Goal: Edit the listing below by replacing every "computer-use agent" with "screen assistant" and leaving all other text unchanged.
* Start Supplied data *
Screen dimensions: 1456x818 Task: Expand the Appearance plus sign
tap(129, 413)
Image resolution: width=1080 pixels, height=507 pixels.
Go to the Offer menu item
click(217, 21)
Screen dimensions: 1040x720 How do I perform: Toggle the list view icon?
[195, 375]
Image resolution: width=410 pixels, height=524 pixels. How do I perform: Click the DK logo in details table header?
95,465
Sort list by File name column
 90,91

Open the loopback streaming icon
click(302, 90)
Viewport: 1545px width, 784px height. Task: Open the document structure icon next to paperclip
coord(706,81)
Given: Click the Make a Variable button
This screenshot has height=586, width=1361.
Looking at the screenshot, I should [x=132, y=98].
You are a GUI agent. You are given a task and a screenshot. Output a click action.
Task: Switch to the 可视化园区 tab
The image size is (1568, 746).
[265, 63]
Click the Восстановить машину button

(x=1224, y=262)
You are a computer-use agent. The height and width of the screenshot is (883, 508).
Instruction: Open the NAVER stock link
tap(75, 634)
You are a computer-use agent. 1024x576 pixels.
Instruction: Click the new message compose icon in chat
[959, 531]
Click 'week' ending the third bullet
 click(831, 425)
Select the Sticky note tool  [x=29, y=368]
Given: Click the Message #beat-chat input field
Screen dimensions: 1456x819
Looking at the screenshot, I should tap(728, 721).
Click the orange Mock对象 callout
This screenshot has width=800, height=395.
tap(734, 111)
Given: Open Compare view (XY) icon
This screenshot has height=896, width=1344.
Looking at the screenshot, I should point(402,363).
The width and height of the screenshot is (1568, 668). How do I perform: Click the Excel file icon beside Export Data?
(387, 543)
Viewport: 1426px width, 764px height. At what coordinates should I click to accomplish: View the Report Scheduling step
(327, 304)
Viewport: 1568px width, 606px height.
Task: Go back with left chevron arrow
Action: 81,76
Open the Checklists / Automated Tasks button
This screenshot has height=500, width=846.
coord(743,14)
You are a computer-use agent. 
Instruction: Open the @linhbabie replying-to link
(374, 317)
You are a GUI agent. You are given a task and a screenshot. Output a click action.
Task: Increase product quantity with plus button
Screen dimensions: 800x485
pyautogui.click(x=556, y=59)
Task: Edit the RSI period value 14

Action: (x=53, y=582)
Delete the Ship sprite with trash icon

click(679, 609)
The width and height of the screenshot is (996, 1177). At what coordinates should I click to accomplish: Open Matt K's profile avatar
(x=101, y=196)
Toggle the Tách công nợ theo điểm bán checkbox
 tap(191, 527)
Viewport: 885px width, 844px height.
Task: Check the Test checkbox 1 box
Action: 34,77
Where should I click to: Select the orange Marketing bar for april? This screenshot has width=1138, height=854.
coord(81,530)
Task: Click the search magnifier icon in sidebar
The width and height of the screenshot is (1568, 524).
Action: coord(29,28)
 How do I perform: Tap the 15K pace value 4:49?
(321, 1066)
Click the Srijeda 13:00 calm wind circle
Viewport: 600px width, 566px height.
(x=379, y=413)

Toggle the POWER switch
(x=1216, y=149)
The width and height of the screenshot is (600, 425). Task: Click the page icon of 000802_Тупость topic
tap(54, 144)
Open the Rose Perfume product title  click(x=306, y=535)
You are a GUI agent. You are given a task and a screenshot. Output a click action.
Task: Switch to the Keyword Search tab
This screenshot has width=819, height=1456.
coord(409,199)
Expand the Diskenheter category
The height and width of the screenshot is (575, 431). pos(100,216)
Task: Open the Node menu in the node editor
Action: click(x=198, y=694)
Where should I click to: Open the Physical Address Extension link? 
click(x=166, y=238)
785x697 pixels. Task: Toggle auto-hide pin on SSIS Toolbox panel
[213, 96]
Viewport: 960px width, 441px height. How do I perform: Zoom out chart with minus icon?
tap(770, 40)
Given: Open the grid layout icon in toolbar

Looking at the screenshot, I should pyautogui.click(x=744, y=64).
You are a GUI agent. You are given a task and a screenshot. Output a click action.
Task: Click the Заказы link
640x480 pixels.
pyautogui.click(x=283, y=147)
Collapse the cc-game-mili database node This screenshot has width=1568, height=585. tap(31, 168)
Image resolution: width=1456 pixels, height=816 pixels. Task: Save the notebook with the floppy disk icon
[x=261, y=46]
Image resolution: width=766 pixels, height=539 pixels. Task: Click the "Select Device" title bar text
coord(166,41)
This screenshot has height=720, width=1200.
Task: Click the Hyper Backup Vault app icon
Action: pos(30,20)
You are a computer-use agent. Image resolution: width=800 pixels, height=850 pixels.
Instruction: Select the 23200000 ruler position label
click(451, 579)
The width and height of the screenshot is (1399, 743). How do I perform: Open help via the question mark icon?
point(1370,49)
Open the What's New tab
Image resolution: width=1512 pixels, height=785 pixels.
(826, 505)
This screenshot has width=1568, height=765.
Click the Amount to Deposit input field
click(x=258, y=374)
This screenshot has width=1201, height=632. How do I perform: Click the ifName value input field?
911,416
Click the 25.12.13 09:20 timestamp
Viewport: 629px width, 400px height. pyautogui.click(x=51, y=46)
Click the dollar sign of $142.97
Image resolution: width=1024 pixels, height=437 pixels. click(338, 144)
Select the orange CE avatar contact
* End Supplied data *
Problem solution:
Screen dimensions: 1456x818 Task: Expand the Appearance plus sign
tap(129, 413)
Image resolution: width=1080 pixels, height=507 pixels.
Go to the Offer menu item
click(217, 21)
Screen dimensions: 1040x720 How do I perform: Toggle the list view icon?
[195, 375]
Image resolution: width=410 pixels, height=524 pixels. How do I perform: Click the DK logo in details table header?
95,465
Sort list by File name column
 90,91

Open the loopback streaming icon
click(302, 90)
Viewport: 1545px width, 784px height. Task: Open the document structure icon next to paperclip
coord(706,81)
Given: Click the Make a Variable button
This screenshot has height=586, width=1361.
Looking at the screenshot, I should [x=132, y=98].
You are a GUI agent. You are given a task and a screenshot. Output a click action.
Task: Switch to the 可视化园区 tab
The image size is (1568, 746).
[265, 63]
Click the Восстановить машину button

(x=1224, y=262)
You are a screen assistant. The height and width of the screenshot is (883, 508).
Instruction: Open the NAVER stock link
tap(75, 634)
You are a screen assistant. 1024x576 pixels.
Instruction: Click the new message compose icon in chat
[959, 531]
Click 'week' ending the third bullet
 click(831, 425)
Select the Sticky note tool  [x=29, y=368]
Given: Click the Message #beat-chat input field
Screen dimensions: 1456x819
Looking at the screenshot, I should tap(728, 721).
Click the orange Mock对象 callout
This screenshot has width=800, height=395.
tap(734, 111)
Given: Open Compare view (XY) icon
This screenshot has height=896, width=1344.
Looking at the screenshot, I should point(402,363).
The width and height of the screenshot is (1568, 668). How do I perform: Click the Excel file icon beside Export Data?
(387, 543)
Viewport: 1426px width, 764px height. At what coordinates should I click to accomplish: View the Report Scheduling step
(327, 304)
Viewport: 1568px width, 606px height.
Task: Go back with left chevron arrow
Action: 81,76
Open the Checklists / Automated Tasks button
This screenshot has height=500, width=846.
coord(743,14)
You are a screen assistant. 
Instruction: Open the @linhbabie replying-to link
(374, 317)
You are a GUI agent. You are given a task and a screenshot. Output a click action.
Task: Increase product quantity with plus button
Screen dimensions: 800x485
pyautogui.click(x=556, y=59)
Task: Edit the RSI period value 14

Action: (x=53, y=582)
Delete the Ship sprite with trash icon

click(679, 609)
The width and height of the screenshot is (996, 1177). At what coordinates should I click to accomplish: Open Matt K's profile avatar
(x=101, y=196)
Toggle the Tách công nợ theo điểm bán checkbox
 tap(191, 527)
Viewport: 885px width, 844px height.
Task: Check the Test checkbox 1 box
Action: 34,77
Where should I click to: Select the orange Marketing bar for april? This screenshot has width=1138, height=854.
coord(81,530)
Task: Click the search magnifier icon in sidebar
The width and height of the screenshot is (1568, 524).
Action: coord(29,28)
 How do I perform: Tap the 15K pace value 4:49?
(321, 1066)
Click the Srijeda 13:00 calm wind circle
Viewport: 600px width, 566px height.
(x=379, y=413)

Toggle the POWER switch
(x=1216, y=149)
The width and height of the screenshot is (600, 425). Task: Click the page icon of 000802_Тупость topic
tap(54, 144)
Open the Rose Perfume product title  click(x=306, y=535)
You are a GUI agent. You are given a task and a screenshot. Output a click action.
Task: Switch to the Keyword Search tab
This screenshot has width=819, height=1456.
coord(409,199)
Expand the Diskenheter category
The height and width of the screenshot is (575, 431). pos(100,216)
Task: Open the Node menu in the node editor
Action: click(x=198, y=694)
Where should I click to: Open the Physical Address Extension link? 
click(x=166, y=238)
785x697 pixels. Task: Toggle auto-hide pin on SSIS Toolbox panel
[213, 96]
Viewport: 960px width, 441px height. How do I perform: Zoom out chart with minus icon?
tap(770, 40)
Given: Open the grid layout icon in toolbar

Looking at the screenshot, I should pyautogui.click(x=744, y=64).
You are a GUI agent. You are given a task and a screenshot. Output a click action.
Task: Click the Заказы link
640x480 pixels.
pyautogui.click(x=283, y=147)
Collapse the cc-game-mili database node This screenshot has width=1568, height=585. tap(31, 168)
Image resolution: width=1456 pixels, height=816 pixels. Task: Save the notebook with the floppy disk icon
[x=261, y=46]
Image resolution: width=766 pixels, height=539 pixels. Task: Click the "Select Device" title bar text
coord(166,41)
This screenshot has height=720, width=1200.
Task: Click the Hyper Backup Vault app icon
Action: pos(30,20)
You are a screen assistant. Image resolution: width=800 pixels, height=850 pixels.
Instruction: Select the 23200000 ruler position label
click(451, 579)
The width and height of the screenshot is (1399, 743). How do I perform: Open help via the question mark icon?
point(1370,49)
Open the What's New tab
Image resolution: width=1512 pixels, height=785 pixels.
(826, 505)
This screenshot has width=1568, height=765.
Click the Amount to Deposit input field
click(x=258, y=374)
This screenshot has width=1201, height=632. How do I perform: Click the ifName value input field?
911,416
Click the 25.12.13 09:20 timestamp
Viewport: 629px width, 400px height. pyautogui.click(x=51, y=46)
Click the dollar sign of $142.97
Image resolution: width=1024 pixels, height=437 pixels. click(338, 144)
Select the orange CE avatar contact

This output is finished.